In 1927, American novelist and social critic Sinclair Lewis published Elmer Gantry, a novel that traces the career of an aspiring preacher who encounters a traveling revivalist named Sister Sharon Falconer, a character reportedly patterned after Aimee Semple McPherson. Through Falconer, Lewis expressed his distaste for McPherson's actions. Sutton wrote in his biography of Sister Aimee: "He believed that she had an overactive sex drive, a distorted view of faith, and a fraudulent organization. Yet unlike the bumbling Gantry, Falconer is a powerful force to be reckoned with, and she controls every man she encounters… [He] sees McPherson as a promiscuous hypocrite, whose sexual cravings belie her spiritual authenticity. [He] also mounts a persistent critique of mass culture that challenges the marriage of religion and the media in the 1920s."

Fifteen years after Aimee Semple McPherson's death, Elmer Gantry was made into an Academy Award-winning movie starring Burt Lancaster. In November 2007, an opera by Robert Aldridge premiered in the James K. Polk Theater in Nashville.

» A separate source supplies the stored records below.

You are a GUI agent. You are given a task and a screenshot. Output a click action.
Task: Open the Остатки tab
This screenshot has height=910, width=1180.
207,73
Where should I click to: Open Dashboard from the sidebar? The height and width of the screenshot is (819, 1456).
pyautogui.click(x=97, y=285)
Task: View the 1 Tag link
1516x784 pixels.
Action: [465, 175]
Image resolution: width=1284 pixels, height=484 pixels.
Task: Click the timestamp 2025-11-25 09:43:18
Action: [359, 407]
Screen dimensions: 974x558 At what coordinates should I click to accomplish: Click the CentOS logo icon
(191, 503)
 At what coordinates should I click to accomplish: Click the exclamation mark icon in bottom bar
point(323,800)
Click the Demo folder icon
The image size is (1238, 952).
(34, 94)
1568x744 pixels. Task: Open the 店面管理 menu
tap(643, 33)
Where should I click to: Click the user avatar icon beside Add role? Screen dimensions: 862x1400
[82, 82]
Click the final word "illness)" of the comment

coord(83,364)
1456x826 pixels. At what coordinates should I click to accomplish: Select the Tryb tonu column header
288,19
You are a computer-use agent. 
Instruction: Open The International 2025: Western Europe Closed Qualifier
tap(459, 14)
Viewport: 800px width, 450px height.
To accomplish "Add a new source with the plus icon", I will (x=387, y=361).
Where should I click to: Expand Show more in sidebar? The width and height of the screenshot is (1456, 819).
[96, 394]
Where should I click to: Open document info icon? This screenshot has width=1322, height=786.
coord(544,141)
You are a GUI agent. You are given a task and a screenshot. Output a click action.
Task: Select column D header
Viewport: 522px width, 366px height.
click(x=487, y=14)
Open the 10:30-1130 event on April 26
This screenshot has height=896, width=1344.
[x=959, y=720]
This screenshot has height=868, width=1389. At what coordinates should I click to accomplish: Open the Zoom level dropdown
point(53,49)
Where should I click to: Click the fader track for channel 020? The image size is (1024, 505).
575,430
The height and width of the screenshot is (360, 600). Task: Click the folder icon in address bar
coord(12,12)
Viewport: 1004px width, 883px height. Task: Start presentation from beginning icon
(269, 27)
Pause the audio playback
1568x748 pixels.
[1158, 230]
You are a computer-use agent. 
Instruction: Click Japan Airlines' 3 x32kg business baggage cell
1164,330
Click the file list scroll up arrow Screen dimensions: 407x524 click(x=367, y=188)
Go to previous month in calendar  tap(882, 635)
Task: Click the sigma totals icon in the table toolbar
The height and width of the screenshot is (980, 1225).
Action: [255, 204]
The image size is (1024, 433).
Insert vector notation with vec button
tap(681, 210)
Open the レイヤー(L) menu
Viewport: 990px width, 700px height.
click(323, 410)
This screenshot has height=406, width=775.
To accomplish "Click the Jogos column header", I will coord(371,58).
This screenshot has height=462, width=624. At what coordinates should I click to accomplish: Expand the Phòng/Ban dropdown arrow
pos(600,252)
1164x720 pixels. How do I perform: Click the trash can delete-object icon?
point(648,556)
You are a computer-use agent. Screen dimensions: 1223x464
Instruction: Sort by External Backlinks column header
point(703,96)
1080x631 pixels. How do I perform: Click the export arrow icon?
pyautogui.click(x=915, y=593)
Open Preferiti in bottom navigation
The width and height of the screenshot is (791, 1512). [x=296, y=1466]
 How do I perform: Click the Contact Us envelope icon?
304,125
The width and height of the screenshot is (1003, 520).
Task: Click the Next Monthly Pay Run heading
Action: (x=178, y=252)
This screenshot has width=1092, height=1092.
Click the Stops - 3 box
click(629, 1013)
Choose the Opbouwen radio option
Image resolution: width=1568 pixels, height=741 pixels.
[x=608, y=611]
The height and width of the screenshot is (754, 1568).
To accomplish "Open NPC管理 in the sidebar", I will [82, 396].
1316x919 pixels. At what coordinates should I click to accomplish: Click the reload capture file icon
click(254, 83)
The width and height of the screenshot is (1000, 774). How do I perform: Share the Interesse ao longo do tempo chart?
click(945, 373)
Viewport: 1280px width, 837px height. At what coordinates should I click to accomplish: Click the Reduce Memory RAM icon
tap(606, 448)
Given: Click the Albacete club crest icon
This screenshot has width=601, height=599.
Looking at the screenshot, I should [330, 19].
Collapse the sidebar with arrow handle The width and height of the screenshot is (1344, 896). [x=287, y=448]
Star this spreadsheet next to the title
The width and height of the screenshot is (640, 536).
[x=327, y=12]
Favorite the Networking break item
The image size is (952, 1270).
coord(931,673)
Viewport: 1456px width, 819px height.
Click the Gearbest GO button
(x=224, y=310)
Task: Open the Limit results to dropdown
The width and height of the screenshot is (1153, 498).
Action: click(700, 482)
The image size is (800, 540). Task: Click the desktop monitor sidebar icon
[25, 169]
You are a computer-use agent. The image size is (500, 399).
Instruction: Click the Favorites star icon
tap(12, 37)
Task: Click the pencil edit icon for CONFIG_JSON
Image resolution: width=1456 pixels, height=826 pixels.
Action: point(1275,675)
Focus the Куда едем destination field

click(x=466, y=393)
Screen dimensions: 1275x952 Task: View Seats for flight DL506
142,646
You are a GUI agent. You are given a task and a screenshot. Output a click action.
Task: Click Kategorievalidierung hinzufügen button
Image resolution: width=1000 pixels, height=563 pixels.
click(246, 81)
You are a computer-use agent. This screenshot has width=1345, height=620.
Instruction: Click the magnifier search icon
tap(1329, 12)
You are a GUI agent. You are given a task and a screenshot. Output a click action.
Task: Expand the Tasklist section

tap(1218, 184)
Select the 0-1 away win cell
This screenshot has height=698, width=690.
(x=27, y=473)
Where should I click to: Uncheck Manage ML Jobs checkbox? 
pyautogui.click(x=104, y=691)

Known for her wit, the American writer and poet Dorothy Parker wrote "Our Lady of the Loudspeaker" for The New Yorker in February 1928, saying "Well, Aimee Semple McPherson has written a book. And were you to call it a little peach, you would not be so much as scratching its surface. It is the story of her life, and it is called In the Service of the King, which title is perhaps a bit dangerously suggestive of a romantic novel. It may be that this autobiography is set down in sincerity, frankness and simple effort. It may be, too, that the Statue of Liberty is situated in Lake Ontario."

(13:01) Popular Illustrated Sermons

Aimee Semple McPherson brought the gospel to life for her Angelus Temple audience, mixing scripture and spectacle into dramatic performances complete with elaborate sets, live animals, and Aimee in starring roles as milkmaid, pilot, motorcycle cop and more. These sermons became the hot ticket in Los Angeles, drawing thousands to Angelus Temple and capturing the attention of the press.

Harper's Monthly writer Sarah Comstock wrote "Aimee Semple McPherson is staging month after month and even year after year the most perennially successful show in the United States…. Heaven and Hell, sinner and saint, Satan, the fleshpots of Egypt, angels of Paradise and temptations of a bejazzed World are made visual by actors, costumes, and theatrical tricks of any on every sort that may occur to her ingenious mind.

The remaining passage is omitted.